RE:RE:CompetitionOkay, so here is the enviroleach patent:
https://patents.google.com/patent/US10526682B2/en?oq=10%2c526%2c682+enviroleach
Reading it will show how ETIs process differs from the "competition".
Below is a piece regarding the Mint process written in 2019:
https://www.pnas.org/content/116/3/711
I draw everyone's attention to the following paragraphs (in particular the part bolded):
In hopes of commercializing its approach, a biometallurgy company called Mint Innovation in Auckland has opted to combine chemical and biological recycling processes. First, the team uses industrially produced acids and oxidants to leach gold from e-waste. As much as possible, these chemicals will be reused in subsequent cycles to minimize toxic effluent, says Ollie Crush, the company’s chief scientific officer.
Next, the bacterium
Cupriavidus metallidurans refines the gold.
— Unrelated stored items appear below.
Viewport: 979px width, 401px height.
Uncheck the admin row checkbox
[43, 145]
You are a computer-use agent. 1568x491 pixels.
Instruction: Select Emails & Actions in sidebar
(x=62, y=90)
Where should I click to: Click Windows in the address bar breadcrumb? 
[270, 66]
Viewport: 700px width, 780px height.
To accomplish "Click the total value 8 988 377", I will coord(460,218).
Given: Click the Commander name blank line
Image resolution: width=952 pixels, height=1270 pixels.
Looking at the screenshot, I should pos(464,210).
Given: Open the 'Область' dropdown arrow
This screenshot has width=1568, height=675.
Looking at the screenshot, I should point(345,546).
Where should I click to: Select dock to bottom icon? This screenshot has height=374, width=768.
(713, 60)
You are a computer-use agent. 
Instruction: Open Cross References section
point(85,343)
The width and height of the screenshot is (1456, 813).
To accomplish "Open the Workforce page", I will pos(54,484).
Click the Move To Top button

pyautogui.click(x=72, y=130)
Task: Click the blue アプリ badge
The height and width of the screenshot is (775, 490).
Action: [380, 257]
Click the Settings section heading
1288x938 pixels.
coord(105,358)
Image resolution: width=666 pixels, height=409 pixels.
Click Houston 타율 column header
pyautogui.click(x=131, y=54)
Initially isolated from a metal-processing factory tank in the 1970s, the microbes can absorb gold. “We basically use it as a sponge,” says Will Barker, the firm’s chief executive officer. Unlike the
D. acidovorans bacteria used by Ting’s team,
C. metallidurans takes the gold into its cells instead of making the metal precipitate as nanoparticles.
Does everyone now get how important the ETI patent is?